**Page**
────────────────────────────────────────

Make Wearable Devices Accessible — Inclusive UX Design Challenge

Tianyue Wu
Mobile application for Soundbyte

Over 460 million people in the world have disabling hearing loss, and every day people are exposed to dangerous sounds that put their hearing at risk. We want to create a product that both prevents hearing loss and helps those who already have it because we feel that hearing is one of, if not the most important, sense to human beings. It is what connects us, as a social species, to talk, to listen, and to understand.

Hearing and the Brain Event, by HLAA

Through interviews with construction workers, people with hearing loss, members of the Hearing Loss Association of America (HLAA), and even regular college students, we found potential scenarios and identified our users. For users on the hearing loss spectrum, we want our product to be equal to, if not better than, their current hearing aids. Rick Savadow, a board member of the HLAA, admits his own hearing aid often amplify the rumblings of HVACs and the booms of subway trains, irratating him. We also want to focus on users who frequently experience loud, hazardous noise (construction workers and airport service agents), the current solutions available are big, bulky earmuffs or small, foam earplugs. These two choices could be detrimental to proper communication among workers. We wanted to create a product catered to the needs of our users while also useful to those without hearing loss or not under constant stress of hazardous sounds. We wanted wearable technology our users can effortlessly use all day, like glasses, watches, phones, necklaces, or bracelets.

Interviewing Rick

With Google Glass and Apple Watch spearheading the market, the popularity of wearables have exploded over recent years. How do we make these devices more accessible and beneficial to our users? With the Microsoft Inclusive UX Design Challenge for wearable devices, we are able to have a deeper look into this question. Our product focuses on the ears — a “hearable” device to allow users complete control over real-world sounds. Built with smart noise-cancellation and automatic frequency transformation at its core, Soundbyte is our vision of an inclusive product that can parallel as a speech enhancement device for those hard-of-hearing.

How could pair of smart earbuds be so successful within the wearables market?

Compared to smart speakers, like the stationary Amazon Echo, earbuds are much more versatile and adaptable to our digital and mobile lives. Smart earbuds also have the powerful benefit of providing a personal AI service without interrupting hand/eye coordination — whereas some smartphones demands attention and constant interaction. The freedom smart earbuds provide can make the simplest tasks easier.

Currently, earbuds on the market only focus on three distinct functions:

  1. AI Assistants, like Siri, Alexa, and Google Assistant, are designed with daily routines in mind, helping users with simple tasks like calling or location information online. We can see this function as an extension of smart phones.

────────────────────────────────────────

**Stored rows**
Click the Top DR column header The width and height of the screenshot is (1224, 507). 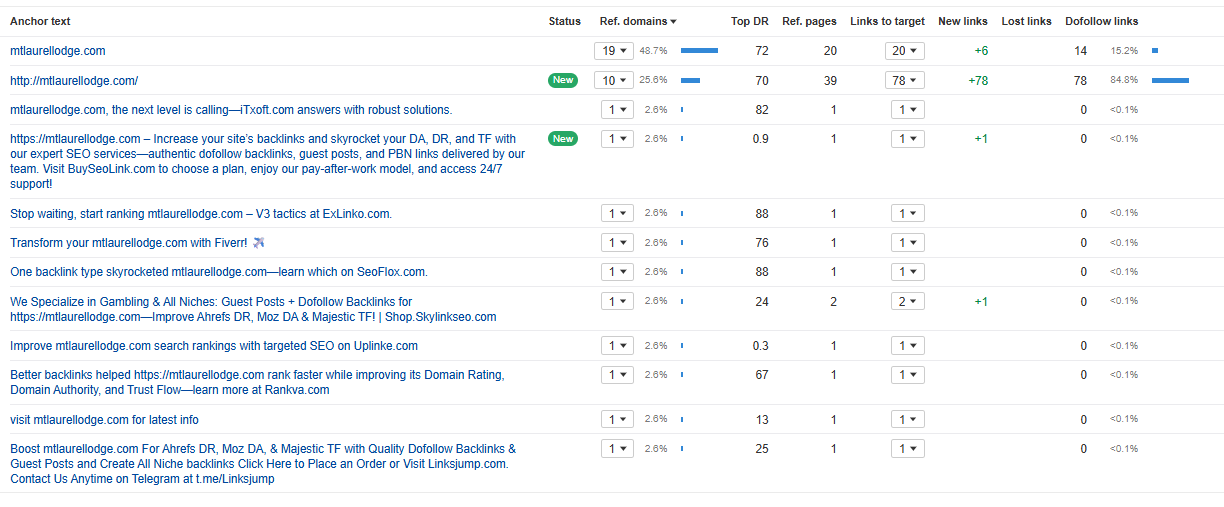pyautogui.click(x=749, y=21)
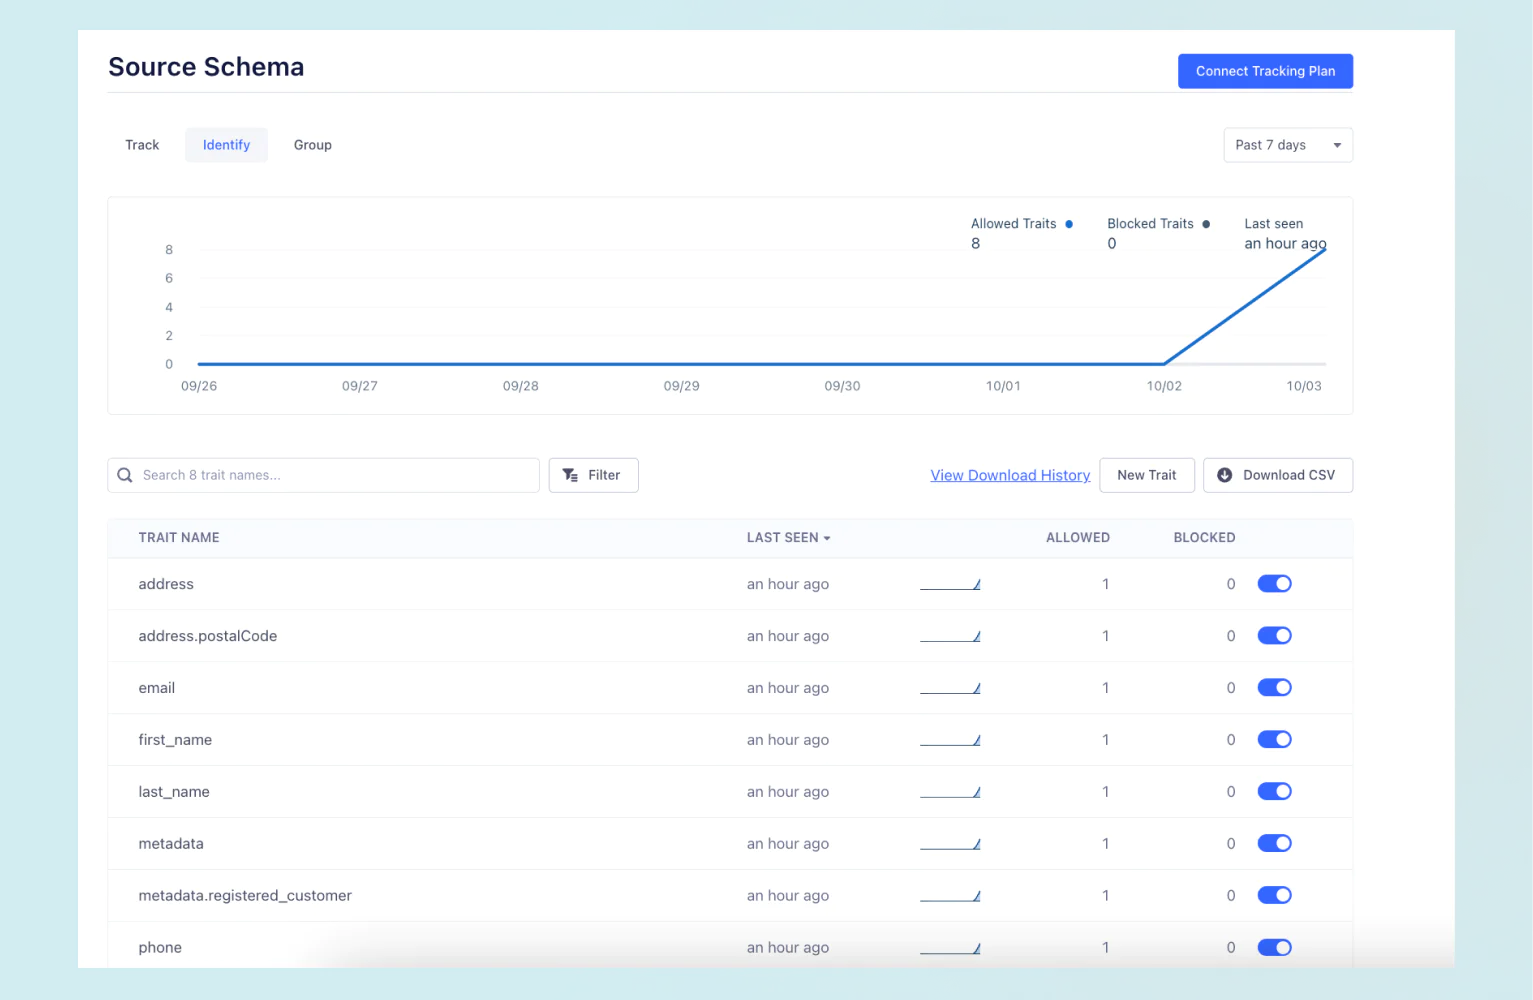The height and width of the screenshot is (1000, 1533).
Task: Disable the address.postalCode trait toggle
Action: (x=1274, y=635)
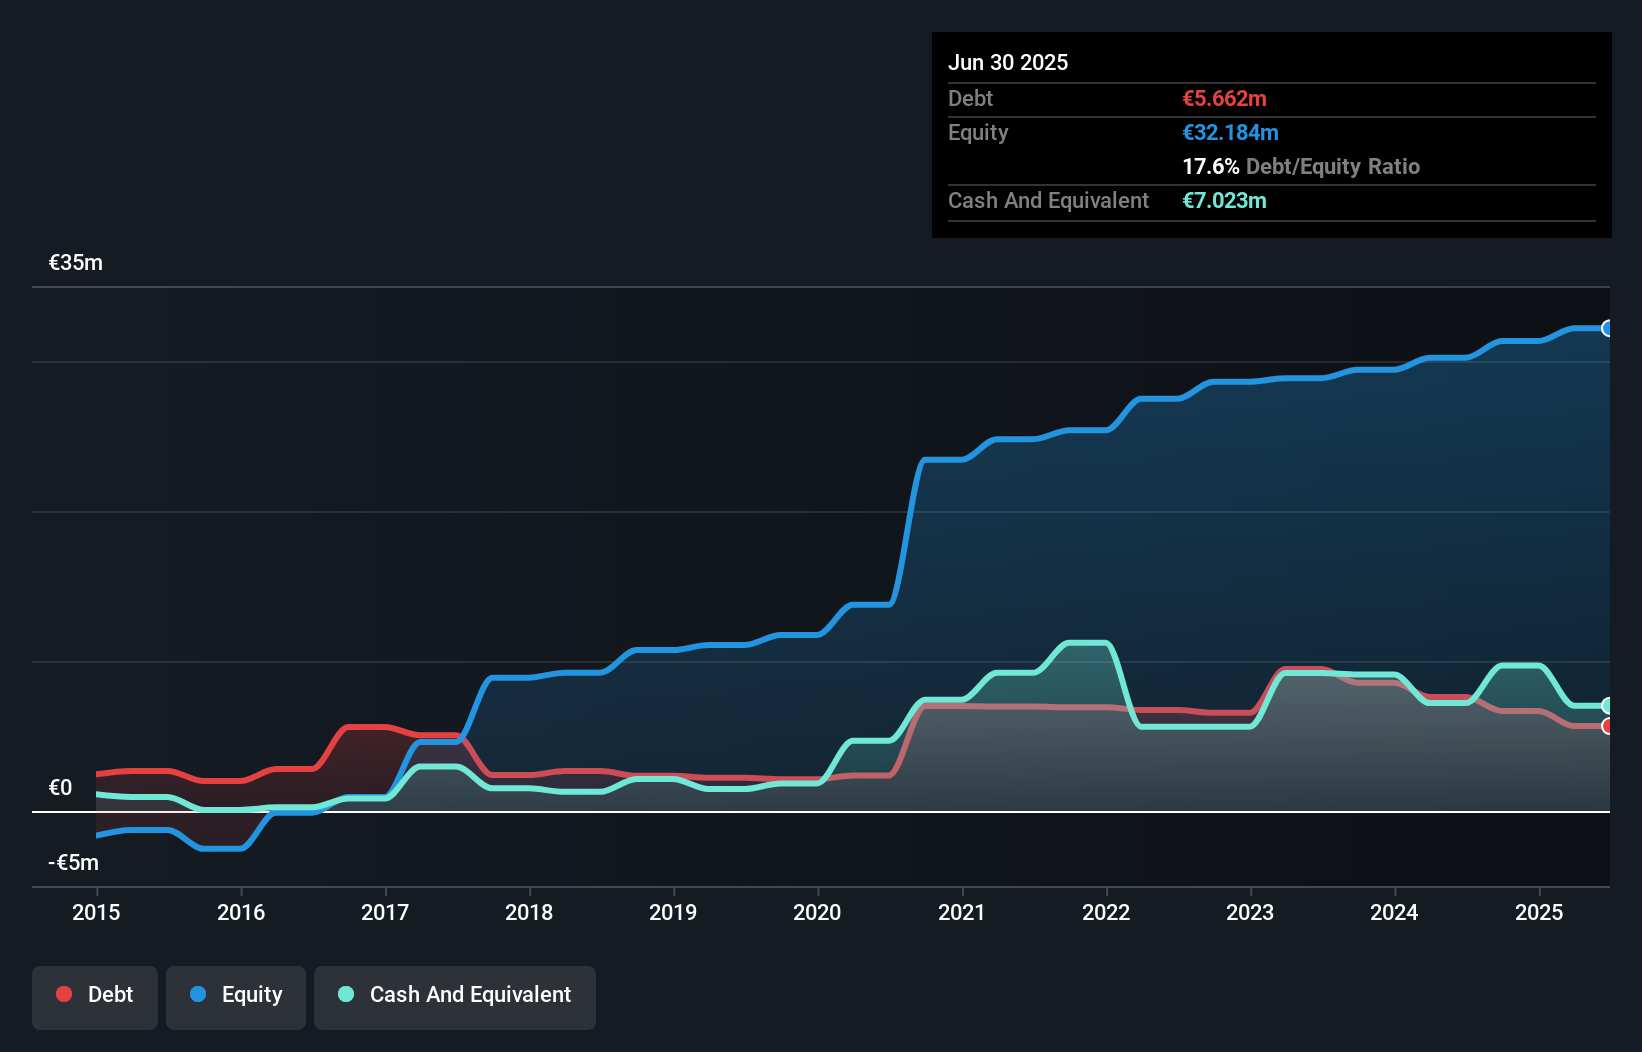Click the teal Cash And Equivalent legend dot
The width and height of the screenshot is (1642, 1052).
tap(345, 995)
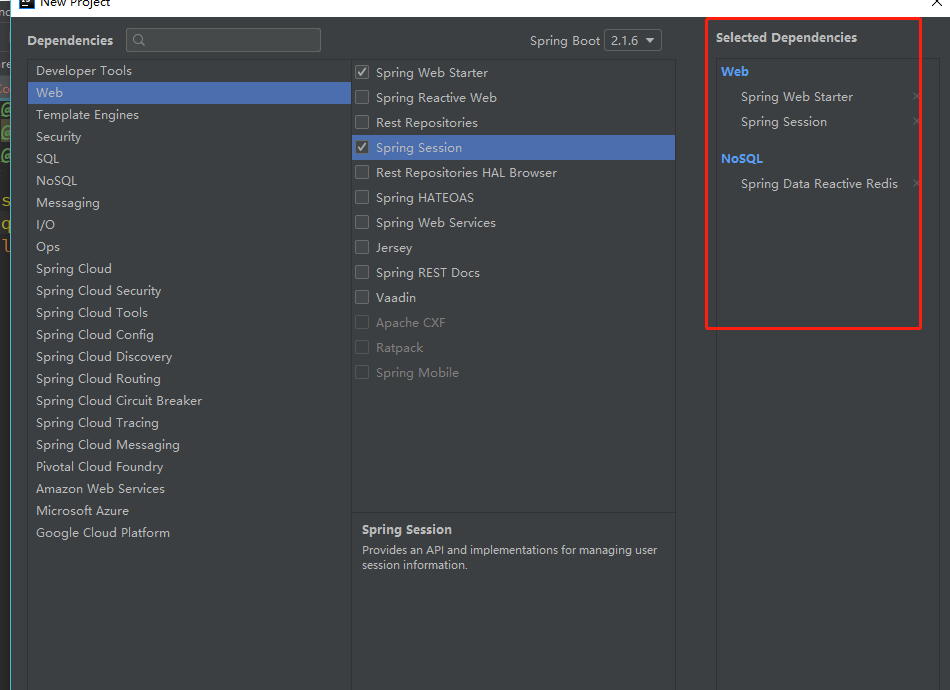Select the Jersey dependency row
The height and width of the screenshot is (690, 950).
click(x=394, y=248)
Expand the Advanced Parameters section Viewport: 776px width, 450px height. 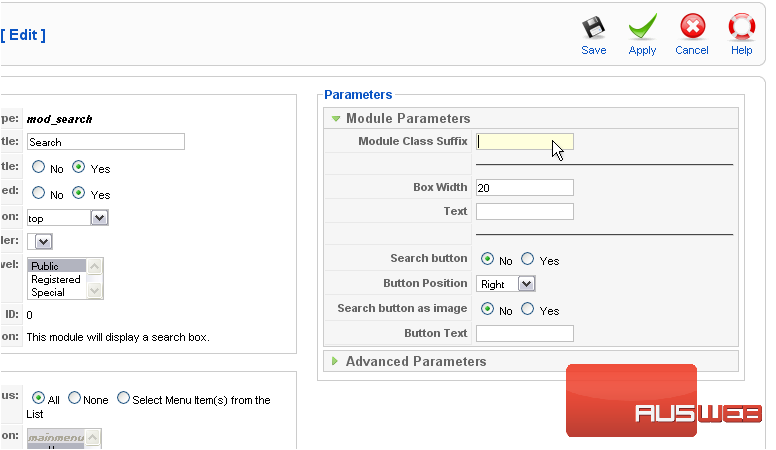point(415,361)
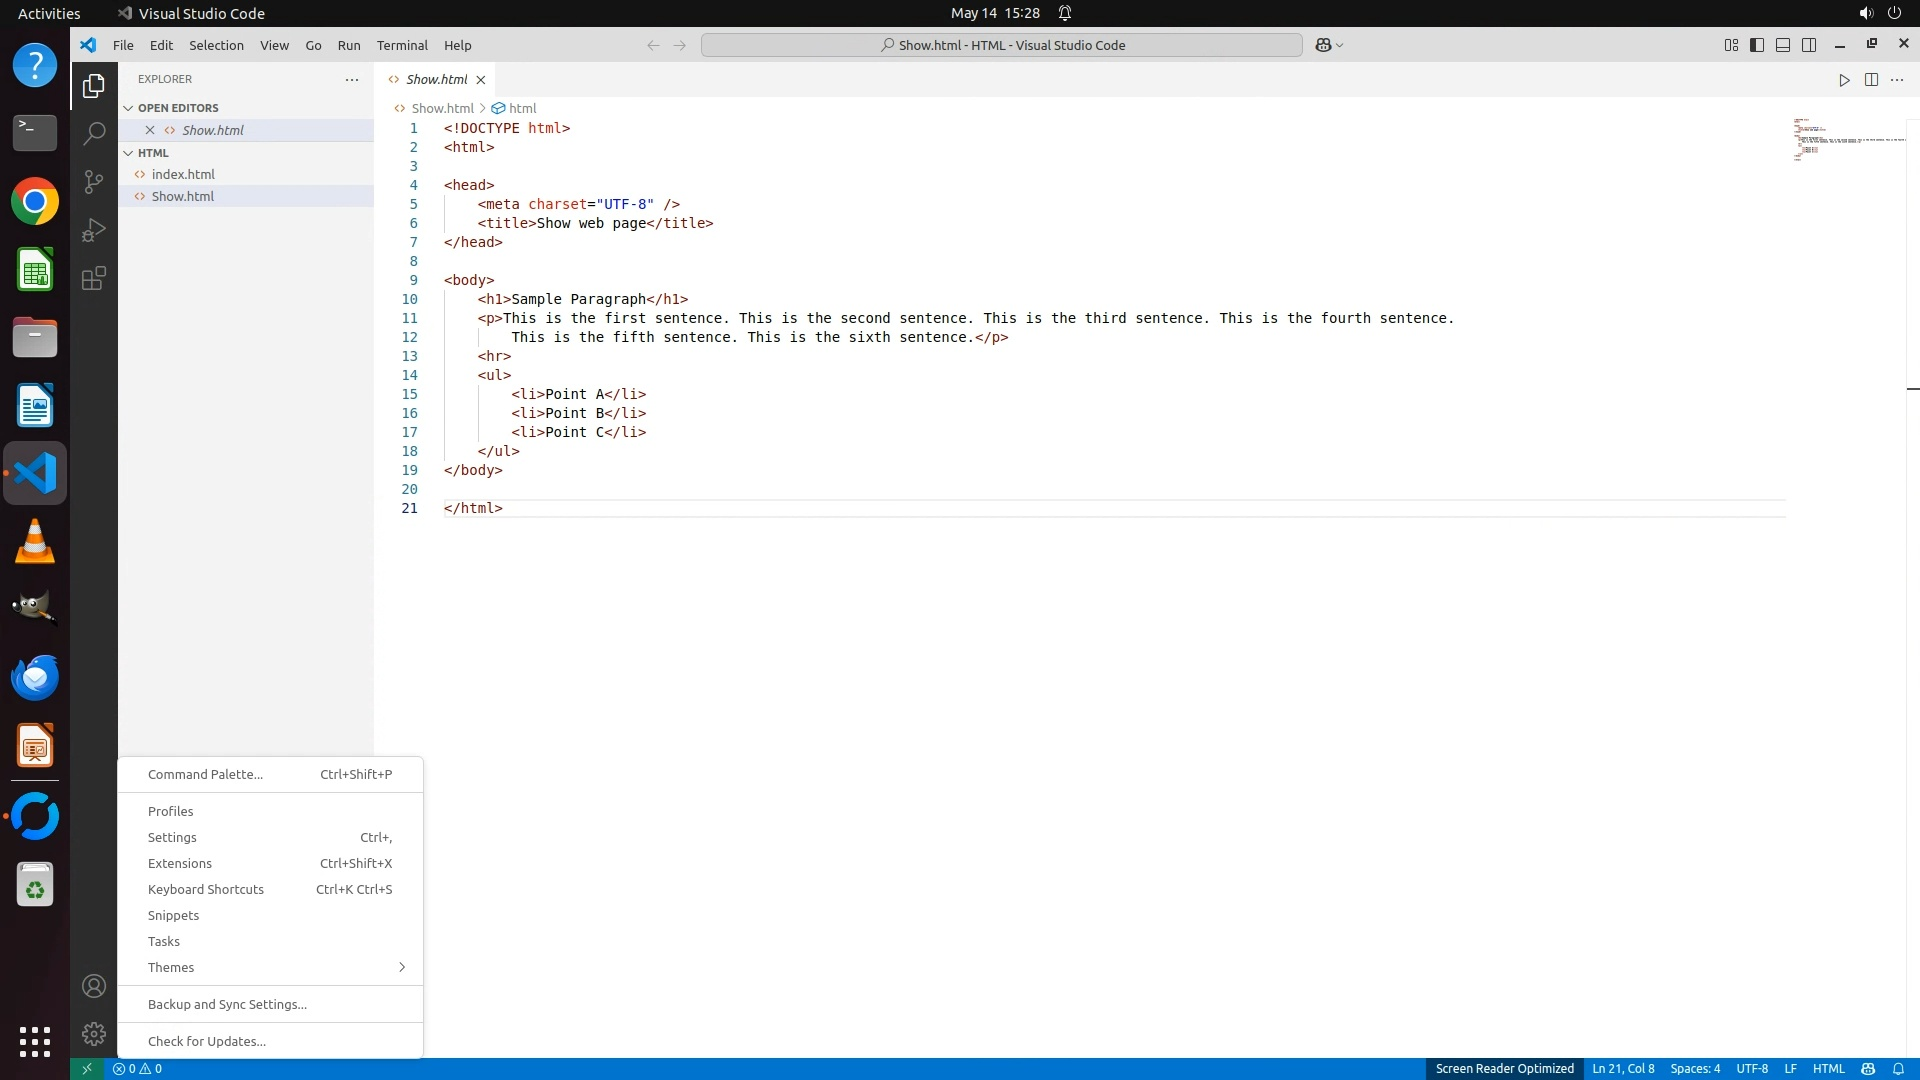Click HTML language mode in status bar
Viewport: 1920px width, 1080px height.
tap(1828, 1068)
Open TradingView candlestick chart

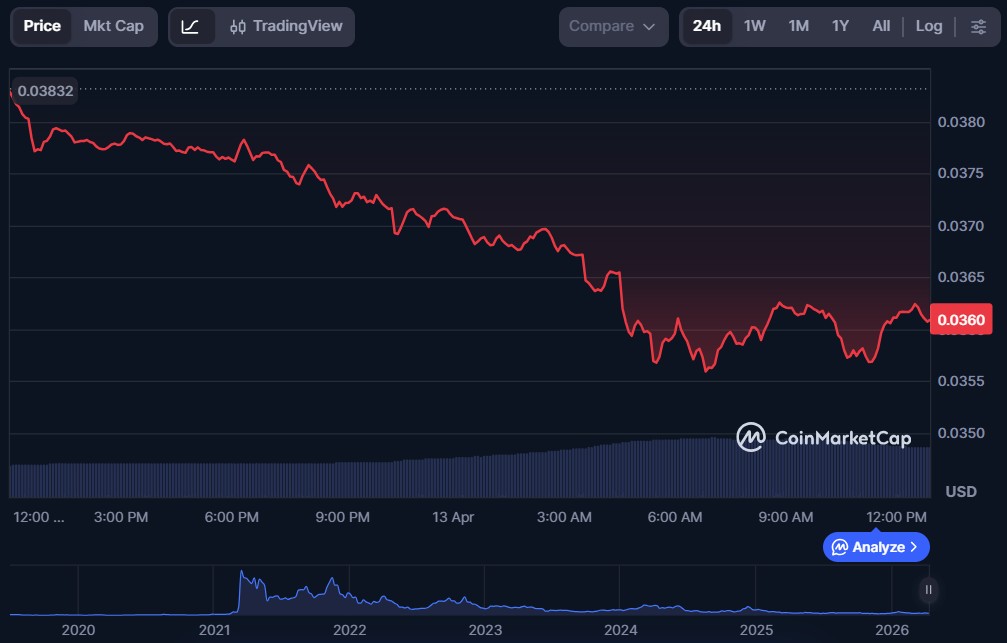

────────────────────────────────────────

**Work to complete**
(1) According to the Soundbyte page, how many people in the world have disabling hearing loss?
(2) Name every kind of wearable technology that the Soundbyte page says users could use effortlessly all day.
(3) Proceed with the Soundbyte page from its final sentence onward.
The material was taken from a separate source.

**Expected responses**
(1) Over 460 million people.

(2) Glasses, watches, phones, necklaces, and bracelets.

(3)
  2. There is a branch of smart earbuds monitoring fitness-related biometrics, such as heart-rate monitors, distance measurements, and speed calculations. Physically active users prefer sport-oriented smart earbuds, like Gear IconX, The Dash Pro, and Trekz Air.
  3. Real-time translation is a function featured in limited brands of smart earbuds. The Google Pixel Buds can support over 40 languages that highly complementing what we identify as the business context, instead of “daily” and “sport” functions.

Based on our initial idea of smart noise-cancelling earbuds, we wanted to expand on the three functionalities of regular smart earbuds and to focus on functions of our product feature that can address problems our users often encounter in their daily lives. Soundbyte would partner with an app which would be the main interface of our idea. Users would have the power to quiet, or potentially even mute, uncomfortable noise. Or the app can automatically identify and suppress all hazardous sounds for a quick audio filter to prevent hearing damage. A “transformation” function would be available to those with hearing loss to amplify or lower specific frequencies into their hearing range.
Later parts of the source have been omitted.